[[ Supplied information, beginning ]]

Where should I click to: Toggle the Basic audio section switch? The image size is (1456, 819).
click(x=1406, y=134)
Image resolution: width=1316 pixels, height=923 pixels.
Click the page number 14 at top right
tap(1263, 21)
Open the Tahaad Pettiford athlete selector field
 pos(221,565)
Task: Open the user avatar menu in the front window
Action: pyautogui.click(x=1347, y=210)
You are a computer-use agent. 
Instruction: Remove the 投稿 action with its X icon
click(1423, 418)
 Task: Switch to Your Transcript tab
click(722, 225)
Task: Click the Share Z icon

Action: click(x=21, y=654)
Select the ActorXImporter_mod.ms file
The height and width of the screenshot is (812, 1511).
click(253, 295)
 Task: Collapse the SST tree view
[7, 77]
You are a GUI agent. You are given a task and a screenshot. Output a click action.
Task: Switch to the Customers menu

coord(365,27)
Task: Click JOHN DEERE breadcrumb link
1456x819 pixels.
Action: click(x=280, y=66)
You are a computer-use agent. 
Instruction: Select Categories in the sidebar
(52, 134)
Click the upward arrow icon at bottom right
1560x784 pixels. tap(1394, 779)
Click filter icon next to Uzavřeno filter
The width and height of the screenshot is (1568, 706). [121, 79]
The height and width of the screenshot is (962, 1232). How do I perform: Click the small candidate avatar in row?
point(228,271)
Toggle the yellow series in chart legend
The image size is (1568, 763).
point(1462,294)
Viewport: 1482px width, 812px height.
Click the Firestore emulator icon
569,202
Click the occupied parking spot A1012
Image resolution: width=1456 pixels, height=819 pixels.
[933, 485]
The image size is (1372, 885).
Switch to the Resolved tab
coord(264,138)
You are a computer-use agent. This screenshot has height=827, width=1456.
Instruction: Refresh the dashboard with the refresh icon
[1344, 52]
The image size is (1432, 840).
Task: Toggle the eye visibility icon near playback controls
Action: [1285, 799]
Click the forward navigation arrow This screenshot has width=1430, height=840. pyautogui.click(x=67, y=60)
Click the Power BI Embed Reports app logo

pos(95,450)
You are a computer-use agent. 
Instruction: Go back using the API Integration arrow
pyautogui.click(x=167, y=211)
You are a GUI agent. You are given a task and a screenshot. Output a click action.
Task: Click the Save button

[[ Supplied information, end ]]

An exact copy of every entry is what's needed, so retype them all.

- [Answer box]:
Where should I click to: Toggle the Basic audio section switch? The image size is (1456, 819).
click(x=1406, y=134)
Image resolution: width=1316 pixels, height=923 pixels.
Click the page number 14 at top right
tap(1263, 21)
Open the Tahaad Pettiford athlete selector field
 pos(221,565)
Task: Open the user avatar menu in the front window
Action: pyautogui.click(x=1347, y=210)
You are a computer-use agent. 
Instruction: Remove the 投稿 action with its X icon
click(1423, 418)
 Task: Switch to Your Transcript tab
click(722, 225)
Task: Click the Share Z icon

Action: click(x=21, y=654)
Select the ActorXImporter_mod.ms file
The height and width of the screenshot is (812, 1511).
click(253, 295)
 Task: Collapse the SST tree view
[7, 77]
You are a GUI agent. You are given a task and a screenshot. Output a click action.
Task: Switch to the Customers menu

coord(365,27)
Task: Click JOHN DEERE breadcrumb link
1456x819 pixels.
Action: click(x=280, y=66)
You are a computer-use agent. 
Instruction: Select Categories in the sidebar
(52, 134)
Click the upward arrow icon at bottom right
1560x784 pixels. tap(1394, 779)
Click filter icon next to Uzavřeno filter
The width and height of the screenshot is (1568, 706). [121, 79]
The height and width of the screenshot is (962, 1232). How do I perform: Click the small candidate avatar in row?
point(228,271)
Toggle the yellow series in chart legend
The image size is (1568, 763).
point(1462,294)
Viewport: 1482px width, 812px height.
Click the Firestore emulator icon
569,202
Click the occupied parking spot A1012
Image resolution: width=1456 pixels, height=819 pixels.
[933, 485]
The image size is (1372, 885).
Switch to the Resolved tab
coord(264,138)
You are a computer-use agent. This screenshot has height=827, width=1456.
Instruction: Refresh the dashboard with the refresh icon
[1344, 52]
The image size is (1432, 840).
Task: Toggle the eye visibility icon near playback controls
Action: [1285, 799]
Click the forward navigation arrow This screenshot has width=1430, height=840. pyautogui.click(x=67, y=60)
Click the Power BI Embed Reports app logo

pos(95,450)
You are a computer-use agent. 
Instruction: Go back using the API Integration arrow
pyautogui.click(x=167, y=211)
You are a GUI agent. You are given a task and a screenshot. Output a click action.
Task: Click the Save button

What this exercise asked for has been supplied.